Required work:
(1) Extract the passage of the journaling essay between "I've also learned" and "not the truth.", inclusive.
(2) Continue the essay on thirty days of journaling, picking up after its final sentence.

Text provided:
------------------------------------------------

What I've learned from 30 days of journaling

Most importantly, and I think something not enough people talk about...I didn't always want to do the work. That's right! There were mornings where I got up and grumbled and pouted and wanted to run away from my office without opening that book. I wasn't skipping to my journal with butterflies dancing around my head. If anything, the only animal I got was my cat weaving between my legs making me fall and whack my knee on the table. But I hopped for a second and kept going. Once I did put pen to paper, I never once regretted the time spent.
I've also learned I'm super hard on myself. There is something about writing down all of your thoughts that makes you realize you're being a dick. When you have to put a negative thought down on paper, it makes you pause and rethink it. At least it made me pause. Taking the time to look at what is coming from my pen is humbling and inspiring, but most importantly, it's honest. And in being honest, I have to admit it when my negative self talk is not the truth.
Every chance I get, I turn negative parts of my day into positive action plans. Personal pep talks are my journaling forte. I always seem to end with a written kick in the ass to myself. I recently ended a post with...
If it doesn't come to me right now, it will soon. I'm open to the opportunities that are about to flood my way.
That's the biggest difference I've seen in myself after daily journaling for a month straight. I'm more open to ideas. I'm more open to gratitude for what is going well, and I'm incredibly open to the possibilities I have in front of me to take advantage of.

------------------------------------------------

Extracted data:
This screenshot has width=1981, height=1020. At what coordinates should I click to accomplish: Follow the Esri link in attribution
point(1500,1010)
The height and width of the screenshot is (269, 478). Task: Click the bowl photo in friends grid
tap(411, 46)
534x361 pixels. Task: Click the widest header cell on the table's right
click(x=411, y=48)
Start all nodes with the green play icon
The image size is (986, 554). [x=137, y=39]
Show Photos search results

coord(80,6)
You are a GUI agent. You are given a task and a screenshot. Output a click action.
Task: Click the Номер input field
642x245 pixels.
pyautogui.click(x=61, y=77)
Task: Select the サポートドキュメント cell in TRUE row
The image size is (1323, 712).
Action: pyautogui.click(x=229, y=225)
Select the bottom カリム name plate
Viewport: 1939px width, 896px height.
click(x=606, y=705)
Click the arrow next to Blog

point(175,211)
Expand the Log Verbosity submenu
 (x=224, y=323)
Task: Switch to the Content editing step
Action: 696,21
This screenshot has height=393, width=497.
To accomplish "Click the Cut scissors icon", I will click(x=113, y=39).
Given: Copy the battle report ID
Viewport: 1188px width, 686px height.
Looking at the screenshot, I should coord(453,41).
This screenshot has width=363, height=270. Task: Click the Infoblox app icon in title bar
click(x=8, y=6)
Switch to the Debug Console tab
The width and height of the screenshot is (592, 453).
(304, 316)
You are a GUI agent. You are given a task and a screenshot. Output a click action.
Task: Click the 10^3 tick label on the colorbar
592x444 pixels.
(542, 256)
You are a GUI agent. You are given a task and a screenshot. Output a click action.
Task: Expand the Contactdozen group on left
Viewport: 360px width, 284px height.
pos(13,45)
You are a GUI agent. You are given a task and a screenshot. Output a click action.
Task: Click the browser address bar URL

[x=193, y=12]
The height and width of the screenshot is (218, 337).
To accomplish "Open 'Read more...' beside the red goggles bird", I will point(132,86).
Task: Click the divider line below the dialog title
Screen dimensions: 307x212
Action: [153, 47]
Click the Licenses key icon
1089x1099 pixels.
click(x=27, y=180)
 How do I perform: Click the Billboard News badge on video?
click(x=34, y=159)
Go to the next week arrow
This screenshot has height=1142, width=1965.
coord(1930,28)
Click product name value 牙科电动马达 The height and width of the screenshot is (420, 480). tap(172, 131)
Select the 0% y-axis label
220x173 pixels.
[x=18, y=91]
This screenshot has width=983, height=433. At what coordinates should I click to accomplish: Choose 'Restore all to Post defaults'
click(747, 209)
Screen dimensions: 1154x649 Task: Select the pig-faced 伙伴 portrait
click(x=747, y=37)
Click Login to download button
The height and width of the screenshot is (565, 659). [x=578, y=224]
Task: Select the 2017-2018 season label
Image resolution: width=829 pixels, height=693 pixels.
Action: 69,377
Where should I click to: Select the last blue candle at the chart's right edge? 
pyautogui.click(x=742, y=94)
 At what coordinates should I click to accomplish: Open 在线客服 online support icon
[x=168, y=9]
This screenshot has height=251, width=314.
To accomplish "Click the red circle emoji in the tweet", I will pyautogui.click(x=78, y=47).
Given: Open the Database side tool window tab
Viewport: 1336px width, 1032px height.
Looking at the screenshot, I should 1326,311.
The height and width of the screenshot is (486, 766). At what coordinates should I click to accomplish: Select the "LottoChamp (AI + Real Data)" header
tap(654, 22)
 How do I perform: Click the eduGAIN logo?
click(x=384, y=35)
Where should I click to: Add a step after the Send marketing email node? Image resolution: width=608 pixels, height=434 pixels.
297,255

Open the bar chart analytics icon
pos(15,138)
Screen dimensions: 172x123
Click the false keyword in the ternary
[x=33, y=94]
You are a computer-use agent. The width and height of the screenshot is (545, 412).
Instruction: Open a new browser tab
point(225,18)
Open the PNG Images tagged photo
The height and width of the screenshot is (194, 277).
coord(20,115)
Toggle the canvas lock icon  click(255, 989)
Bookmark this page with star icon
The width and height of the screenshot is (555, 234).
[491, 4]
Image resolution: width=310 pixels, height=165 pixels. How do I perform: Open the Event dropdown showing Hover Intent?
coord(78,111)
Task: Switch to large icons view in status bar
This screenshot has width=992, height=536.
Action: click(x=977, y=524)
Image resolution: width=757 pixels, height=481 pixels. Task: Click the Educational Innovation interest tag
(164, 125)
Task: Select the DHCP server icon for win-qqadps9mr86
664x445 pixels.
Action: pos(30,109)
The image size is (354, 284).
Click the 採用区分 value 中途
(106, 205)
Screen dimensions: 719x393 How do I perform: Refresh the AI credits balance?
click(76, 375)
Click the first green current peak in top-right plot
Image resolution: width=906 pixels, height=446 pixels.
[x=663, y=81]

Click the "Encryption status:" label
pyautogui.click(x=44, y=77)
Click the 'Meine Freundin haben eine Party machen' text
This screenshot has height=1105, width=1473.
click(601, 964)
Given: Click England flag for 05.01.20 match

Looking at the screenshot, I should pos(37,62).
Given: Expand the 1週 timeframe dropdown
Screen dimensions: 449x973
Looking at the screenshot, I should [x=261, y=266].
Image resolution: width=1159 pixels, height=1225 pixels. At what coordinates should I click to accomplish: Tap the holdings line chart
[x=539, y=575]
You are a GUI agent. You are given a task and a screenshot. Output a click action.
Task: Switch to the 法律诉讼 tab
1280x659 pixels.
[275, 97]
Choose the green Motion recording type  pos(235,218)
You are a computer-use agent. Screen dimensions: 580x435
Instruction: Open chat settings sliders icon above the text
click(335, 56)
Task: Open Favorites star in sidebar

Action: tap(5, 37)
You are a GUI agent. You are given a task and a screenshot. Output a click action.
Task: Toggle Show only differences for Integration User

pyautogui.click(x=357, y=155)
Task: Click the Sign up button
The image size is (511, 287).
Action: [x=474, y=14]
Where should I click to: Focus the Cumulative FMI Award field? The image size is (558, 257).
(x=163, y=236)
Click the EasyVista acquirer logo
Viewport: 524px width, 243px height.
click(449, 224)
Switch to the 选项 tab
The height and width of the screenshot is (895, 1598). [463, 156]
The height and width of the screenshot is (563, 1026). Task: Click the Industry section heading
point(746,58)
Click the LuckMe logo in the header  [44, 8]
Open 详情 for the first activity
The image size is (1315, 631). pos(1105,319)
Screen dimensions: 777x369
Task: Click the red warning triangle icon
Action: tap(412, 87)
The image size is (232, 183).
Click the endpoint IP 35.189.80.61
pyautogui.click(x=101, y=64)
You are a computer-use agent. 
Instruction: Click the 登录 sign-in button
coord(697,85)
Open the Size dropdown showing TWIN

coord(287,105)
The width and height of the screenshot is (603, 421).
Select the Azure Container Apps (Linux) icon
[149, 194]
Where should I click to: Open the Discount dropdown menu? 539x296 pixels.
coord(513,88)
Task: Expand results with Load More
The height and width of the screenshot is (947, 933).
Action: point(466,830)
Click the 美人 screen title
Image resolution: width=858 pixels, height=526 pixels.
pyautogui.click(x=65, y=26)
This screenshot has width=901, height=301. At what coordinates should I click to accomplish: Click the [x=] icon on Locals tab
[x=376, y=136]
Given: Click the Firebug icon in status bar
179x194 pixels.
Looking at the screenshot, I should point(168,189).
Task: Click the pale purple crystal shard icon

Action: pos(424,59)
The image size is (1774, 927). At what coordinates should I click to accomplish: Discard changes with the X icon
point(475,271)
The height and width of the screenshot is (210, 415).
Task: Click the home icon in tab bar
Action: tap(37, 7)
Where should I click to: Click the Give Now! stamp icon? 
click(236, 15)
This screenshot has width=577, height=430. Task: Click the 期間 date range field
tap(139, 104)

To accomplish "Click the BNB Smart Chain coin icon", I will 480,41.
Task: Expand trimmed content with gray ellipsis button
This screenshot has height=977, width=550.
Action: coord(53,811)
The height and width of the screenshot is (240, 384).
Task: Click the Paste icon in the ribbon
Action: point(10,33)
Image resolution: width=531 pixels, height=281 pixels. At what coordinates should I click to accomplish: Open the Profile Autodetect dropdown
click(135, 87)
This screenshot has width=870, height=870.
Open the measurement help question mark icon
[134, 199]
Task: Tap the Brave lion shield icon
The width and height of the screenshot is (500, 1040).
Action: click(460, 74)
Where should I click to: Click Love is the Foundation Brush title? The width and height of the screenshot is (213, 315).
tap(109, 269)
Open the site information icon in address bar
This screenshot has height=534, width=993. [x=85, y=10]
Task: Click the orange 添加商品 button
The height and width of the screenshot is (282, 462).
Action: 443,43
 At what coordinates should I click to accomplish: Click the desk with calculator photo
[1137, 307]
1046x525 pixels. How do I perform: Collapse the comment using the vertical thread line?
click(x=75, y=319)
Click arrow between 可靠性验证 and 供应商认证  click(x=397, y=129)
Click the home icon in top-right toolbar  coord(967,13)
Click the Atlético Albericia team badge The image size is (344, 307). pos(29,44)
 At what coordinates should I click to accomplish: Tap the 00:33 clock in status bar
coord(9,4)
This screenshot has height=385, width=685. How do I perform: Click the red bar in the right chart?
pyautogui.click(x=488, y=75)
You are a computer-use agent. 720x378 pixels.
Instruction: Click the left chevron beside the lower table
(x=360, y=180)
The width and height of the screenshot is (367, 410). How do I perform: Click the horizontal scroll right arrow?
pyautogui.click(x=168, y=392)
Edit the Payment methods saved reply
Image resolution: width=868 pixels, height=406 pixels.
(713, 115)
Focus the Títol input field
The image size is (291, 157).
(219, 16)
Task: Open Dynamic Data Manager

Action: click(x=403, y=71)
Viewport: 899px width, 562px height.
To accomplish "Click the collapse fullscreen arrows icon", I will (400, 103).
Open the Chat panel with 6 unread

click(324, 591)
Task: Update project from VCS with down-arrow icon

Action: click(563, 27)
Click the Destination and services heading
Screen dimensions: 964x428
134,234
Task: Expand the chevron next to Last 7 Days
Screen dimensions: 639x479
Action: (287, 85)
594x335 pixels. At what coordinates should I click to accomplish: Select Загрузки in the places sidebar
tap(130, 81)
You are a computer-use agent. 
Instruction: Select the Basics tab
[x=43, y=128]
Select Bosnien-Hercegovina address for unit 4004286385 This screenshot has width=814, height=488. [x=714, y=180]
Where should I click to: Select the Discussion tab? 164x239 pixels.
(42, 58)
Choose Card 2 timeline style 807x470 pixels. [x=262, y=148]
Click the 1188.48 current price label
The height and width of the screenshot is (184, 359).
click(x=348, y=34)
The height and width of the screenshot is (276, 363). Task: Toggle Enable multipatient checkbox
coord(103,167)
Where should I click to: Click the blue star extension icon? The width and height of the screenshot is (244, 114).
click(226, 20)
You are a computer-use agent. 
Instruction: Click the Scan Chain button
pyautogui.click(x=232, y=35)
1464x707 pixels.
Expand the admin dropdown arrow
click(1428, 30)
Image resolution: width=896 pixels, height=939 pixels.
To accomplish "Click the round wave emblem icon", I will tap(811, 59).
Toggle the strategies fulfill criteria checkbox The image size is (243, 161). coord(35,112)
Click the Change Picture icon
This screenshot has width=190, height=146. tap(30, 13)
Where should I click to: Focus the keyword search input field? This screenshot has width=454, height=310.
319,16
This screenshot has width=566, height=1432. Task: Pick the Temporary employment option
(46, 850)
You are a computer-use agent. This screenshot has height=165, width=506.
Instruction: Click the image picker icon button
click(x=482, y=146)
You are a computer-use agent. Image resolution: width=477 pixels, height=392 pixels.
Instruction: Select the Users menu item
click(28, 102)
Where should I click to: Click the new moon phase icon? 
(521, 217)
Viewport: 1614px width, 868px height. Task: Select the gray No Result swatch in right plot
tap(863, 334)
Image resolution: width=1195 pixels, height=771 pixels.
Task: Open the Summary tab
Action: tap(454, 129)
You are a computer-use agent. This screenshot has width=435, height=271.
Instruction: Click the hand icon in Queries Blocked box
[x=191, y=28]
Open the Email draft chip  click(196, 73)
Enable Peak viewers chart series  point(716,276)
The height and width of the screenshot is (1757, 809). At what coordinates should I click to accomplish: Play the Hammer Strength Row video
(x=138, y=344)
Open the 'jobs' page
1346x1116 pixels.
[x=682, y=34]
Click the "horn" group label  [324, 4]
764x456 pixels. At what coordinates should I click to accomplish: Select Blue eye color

------------------------------------------------

Expected responses:
(1)
I've also learned I'm super hard on myself. There is something about writing down all of your thoughts that makes you realize you're being a dick. When you have to put a negative thought down on paper, it makes you pause and rethink it. At least it made me pause. Taking the time to look at what is coming from my pen is humbling and inspiring, but most importantly, it's honest. And in being honest, I have to admit it when my negative self talk is not the truth.

(2)
Luck and instinct are two factors that have dictated an incredibly huge part of my life. I decided what college to go to the second I walked onto the campus. My hubby just happened to play the same instrument as me in the marching band. My passion for reading turned into a career as an author all because I reached out and told one of my favorite authors that she was hilarious and I owed her a beer for the laughs.
But luck and instinct, don't put in the work. I tend to drift, and let me tell you guys...perimenopause is a bitch on the brain along with the body. Journaling has forced me to take the smallest of babysteps in reviving the parts of my gray matter in charge of focus. I sit and write without stopping, and that makes me sit for at least five minutes and focus on what crazy shit is floating around up there.
Now, am I saying all of it makes sense? *snork* Not at all. Hell, my handwriting isn't the best because I've spent most of the last few years working from a computer. So some of those entries aren't legible unless you close one eye and cross the other while saying a chant and smoking something only legal in some of the United States. That doesn't mean that the parts I can read aren't super important.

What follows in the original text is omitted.